When the next xml record is sent to elasticsearch it results in an error because the AddressLine2 now has a string value and elastic search cannot change the property from an object to a string.
The underlying xmlsimply library has an option to suppress empty elements so that they don't show up in the output.
I have updated the xml filter to support a supress_empty boolean property that allows for the following logstash configuration:
input {
stdin {
}
}
filter {
xml {
target => ParsedXML
source => message
suppress_empty => true
}
}
output {
stdout{ codec => rubydebug }
elasticsearch {
hosts => localhost
index => "logstash-test"
}
}
Now after deleting the index to get rid of the incorrect mapping, if I process the xml records again I get the following output with no errors:
Logstash startup completed
<Address><AddressLine1>555 Some Address</AddressLine1><AddressLine2></AddressLine2></Address>
<Address><AddressLine1>333 Some Address</AddressLine1><AddressLine2>Apartment 12</AddressLine2></Address>{
"message" => "<Address><AddressLine1>555 Some Address</AddressLine1><AddressLine2></AddressLine2></Address>\r",
"@version" => "1",
"@timestamp" => "2016-01-28T15:25:31.657Z",
"host" => "cmagnuson-lt",
"ParsedXML" => {
"AddressLine1" => [
[0] "555 Some Address"
]
}
}
{
"message" => "<Address><AddressLine1>333 Some Address</AddressLine1><AddressLine2>Apartment 12</AddressLine2></Ad
dress>\r",
"@version" => "1",
"@timestamp" => "2016-01-28T15:25:32.623Z",
"host" => "cmagnuson-lt",
"ParsedXML" => {
"AddressLine1" => [
[0] "333 Some Address"
],
"AddressLine2" => [
[0] "Apartment 12"
]
}
}
Both records were properly parsed and stored as documents in elastic search.

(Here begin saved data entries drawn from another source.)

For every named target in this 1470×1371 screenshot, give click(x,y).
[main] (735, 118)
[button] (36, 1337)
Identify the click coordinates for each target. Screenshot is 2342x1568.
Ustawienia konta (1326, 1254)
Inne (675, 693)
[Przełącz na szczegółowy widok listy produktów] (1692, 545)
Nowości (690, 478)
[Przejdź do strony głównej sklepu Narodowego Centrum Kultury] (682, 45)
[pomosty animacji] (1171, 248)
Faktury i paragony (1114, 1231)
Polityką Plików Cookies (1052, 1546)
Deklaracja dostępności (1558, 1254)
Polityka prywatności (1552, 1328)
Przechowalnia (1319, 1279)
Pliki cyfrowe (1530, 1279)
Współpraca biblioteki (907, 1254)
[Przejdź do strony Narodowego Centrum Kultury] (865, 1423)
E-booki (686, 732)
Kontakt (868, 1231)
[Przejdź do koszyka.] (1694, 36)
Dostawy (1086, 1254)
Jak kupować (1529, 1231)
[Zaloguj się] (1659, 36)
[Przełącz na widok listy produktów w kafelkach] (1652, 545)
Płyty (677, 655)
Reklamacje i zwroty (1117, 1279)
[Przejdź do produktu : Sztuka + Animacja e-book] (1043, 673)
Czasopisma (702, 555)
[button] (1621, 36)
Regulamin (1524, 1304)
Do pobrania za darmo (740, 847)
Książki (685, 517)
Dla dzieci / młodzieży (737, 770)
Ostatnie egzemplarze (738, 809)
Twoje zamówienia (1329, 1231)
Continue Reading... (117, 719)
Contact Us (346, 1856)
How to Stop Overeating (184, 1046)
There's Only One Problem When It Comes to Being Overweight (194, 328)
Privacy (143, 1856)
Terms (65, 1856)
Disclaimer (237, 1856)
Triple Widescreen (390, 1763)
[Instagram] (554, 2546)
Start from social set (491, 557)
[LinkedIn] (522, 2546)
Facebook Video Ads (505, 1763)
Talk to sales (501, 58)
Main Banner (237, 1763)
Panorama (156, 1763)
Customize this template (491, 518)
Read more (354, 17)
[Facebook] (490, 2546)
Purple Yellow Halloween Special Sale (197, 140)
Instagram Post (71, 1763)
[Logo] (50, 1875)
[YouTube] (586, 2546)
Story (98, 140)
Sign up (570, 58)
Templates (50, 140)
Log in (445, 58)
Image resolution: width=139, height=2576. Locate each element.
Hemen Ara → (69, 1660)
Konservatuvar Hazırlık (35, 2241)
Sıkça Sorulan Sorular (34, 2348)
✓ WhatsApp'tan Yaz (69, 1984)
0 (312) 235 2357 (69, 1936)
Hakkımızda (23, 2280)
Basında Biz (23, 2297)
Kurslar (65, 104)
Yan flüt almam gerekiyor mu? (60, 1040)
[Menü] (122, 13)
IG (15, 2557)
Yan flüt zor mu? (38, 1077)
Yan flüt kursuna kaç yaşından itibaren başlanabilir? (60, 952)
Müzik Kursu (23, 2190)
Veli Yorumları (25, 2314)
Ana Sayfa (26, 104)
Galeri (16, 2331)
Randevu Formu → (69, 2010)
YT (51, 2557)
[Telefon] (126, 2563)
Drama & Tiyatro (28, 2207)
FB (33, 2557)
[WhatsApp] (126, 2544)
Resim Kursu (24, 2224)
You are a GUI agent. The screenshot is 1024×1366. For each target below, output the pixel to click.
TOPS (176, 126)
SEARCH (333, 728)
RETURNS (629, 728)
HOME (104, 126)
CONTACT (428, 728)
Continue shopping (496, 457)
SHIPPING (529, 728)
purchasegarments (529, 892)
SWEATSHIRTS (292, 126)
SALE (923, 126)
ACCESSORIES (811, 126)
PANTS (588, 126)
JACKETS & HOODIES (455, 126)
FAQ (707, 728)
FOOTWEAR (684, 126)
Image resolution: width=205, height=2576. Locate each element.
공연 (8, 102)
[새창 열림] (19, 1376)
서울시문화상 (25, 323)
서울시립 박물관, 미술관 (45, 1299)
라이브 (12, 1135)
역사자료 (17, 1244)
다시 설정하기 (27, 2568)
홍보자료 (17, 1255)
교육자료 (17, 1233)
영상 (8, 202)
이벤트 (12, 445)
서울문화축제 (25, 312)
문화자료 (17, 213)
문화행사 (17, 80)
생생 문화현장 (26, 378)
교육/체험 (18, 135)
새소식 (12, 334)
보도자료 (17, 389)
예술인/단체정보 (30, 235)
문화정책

The resulting properties now look like you would expect:
"properties": {
"ParsedXML": {
"properties": {
"AddressLine2": {
"fielddata": {
"format": "disabled"
},
"norms": {
"enabled": false
},
"type": "string",
"fields": {
"raw": {
"ignore_above": 256,
"index": "not_analyzed",
"type": "string"
}
}
},
"AddressLine1": {
"fielddata": {
"format": "disabled"
},
"norms": {
"enabled": false
},
"type": "string",
"fields": {
"raw": {
"ignore_above": 256,
"index": "not_analyzed",
"type": "string"
}
}
}
}
},
Pull request #23 has been submitted to add this feature and resolve this error.
As an aside, I think something other than an empty hash should be the default option as I would not expect to have to configure something special to be able to support outputing xml to elasticsearch where some documents have empty elements and some do not.